# Description of the task
Set out the records again, keeping every word as it is.

# Available data
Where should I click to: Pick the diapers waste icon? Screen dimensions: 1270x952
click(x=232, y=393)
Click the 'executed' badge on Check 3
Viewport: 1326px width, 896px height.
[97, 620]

# Result of this task
Where should I click to: Pick the diapers waste icon? Screen dimensions: 1270x952
click(x=232, y=393)
Click the 'executed' badge on Check 3
Viewport: 1326px width, 896px height.
[97, 620]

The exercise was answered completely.